Time: Monday 09:00 - 16:00

Location: Stanford

Abstract:

We have been talking about the Semantic Web for 17 years or so. Certain groups have already gone through the hype cycle while the rest of the world has barely even heard of it. Confusion is rampant about what it is and what it will bring, but the prevailing sentiment is that it is not here yet.

Or is it?

While the full vision of what will grow out of the underlying technologies will take decades to come to fruition, there are already some concrete examples of how they can be used today.  This tutorial will be a gentle but real introduction to the benefits of:

- REST
- RDF
- SPARQL
- RDFa
- OWL
- Linked Data

These represent the work horse technologies of the Semantic Web stack. They allow us to model, share and integrate our data from just about any source. They allow us to reason about arbitrary domains and connect information in documents, databases and service-oriented architectures. We can connect publicly available information to privately held content. We can help the major search engines learn about what we offer and bring customers and curious parties to us

This is not about some future Web. This is about our current Web and how we can make it more useful and powerful today. This tutorial will involve lots of running code but will also provide context for the efforts. We will use both commercial and open source tools.

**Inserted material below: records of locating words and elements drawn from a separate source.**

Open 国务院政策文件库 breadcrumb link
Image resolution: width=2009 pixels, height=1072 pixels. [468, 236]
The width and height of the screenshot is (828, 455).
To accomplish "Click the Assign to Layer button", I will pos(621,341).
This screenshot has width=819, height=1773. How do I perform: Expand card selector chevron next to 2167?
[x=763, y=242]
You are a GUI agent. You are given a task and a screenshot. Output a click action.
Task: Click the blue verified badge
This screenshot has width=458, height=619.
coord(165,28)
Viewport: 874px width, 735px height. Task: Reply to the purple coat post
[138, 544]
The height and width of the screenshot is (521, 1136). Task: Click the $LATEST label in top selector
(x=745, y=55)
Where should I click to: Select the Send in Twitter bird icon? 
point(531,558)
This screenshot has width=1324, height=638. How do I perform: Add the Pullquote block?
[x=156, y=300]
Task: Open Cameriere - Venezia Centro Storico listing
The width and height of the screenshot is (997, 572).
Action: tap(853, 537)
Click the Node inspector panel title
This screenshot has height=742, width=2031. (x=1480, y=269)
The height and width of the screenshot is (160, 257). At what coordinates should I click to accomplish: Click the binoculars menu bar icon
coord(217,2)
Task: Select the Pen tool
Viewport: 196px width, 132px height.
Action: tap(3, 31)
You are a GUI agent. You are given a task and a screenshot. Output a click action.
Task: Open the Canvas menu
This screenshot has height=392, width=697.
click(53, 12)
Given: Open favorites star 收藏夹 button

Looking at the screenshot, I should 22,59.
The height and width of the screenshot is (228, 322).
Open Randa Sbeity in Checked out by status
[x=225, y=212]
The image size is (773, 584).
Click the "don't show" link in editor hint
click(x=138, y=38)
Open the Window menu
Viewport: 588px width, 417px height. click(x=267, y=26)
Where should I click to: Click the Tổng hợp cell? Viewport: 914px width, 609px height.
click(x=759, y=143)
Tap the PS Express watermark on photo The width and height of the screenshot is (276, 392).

Brian Sletten, Forward-Leaning Software Consultant

 Brian  Sletten

Brian Sletten is a liberal arts-educated software engineer with a focus on forward-leaning technologies. He has a background as a system architect, a developer, a mentor and a trainer. His experience has spanned the online games, defense, finance and commercial domains with security consulting, network matrix switch controls, 3D simulation/visualization, Grid Computing, P2P and Semantic Web-based systems. He has a B.S. in Computer Science from the College of William and Mary. He is President of Bosatsu Consulting, Inc.and lives in Los Angeles, CA.

Brian focuses on web architecture, resource-oriented computing, social networking, the Semantic Web, scalable systems, security consulting and other technologies of the late 20th and early 21st Centuries.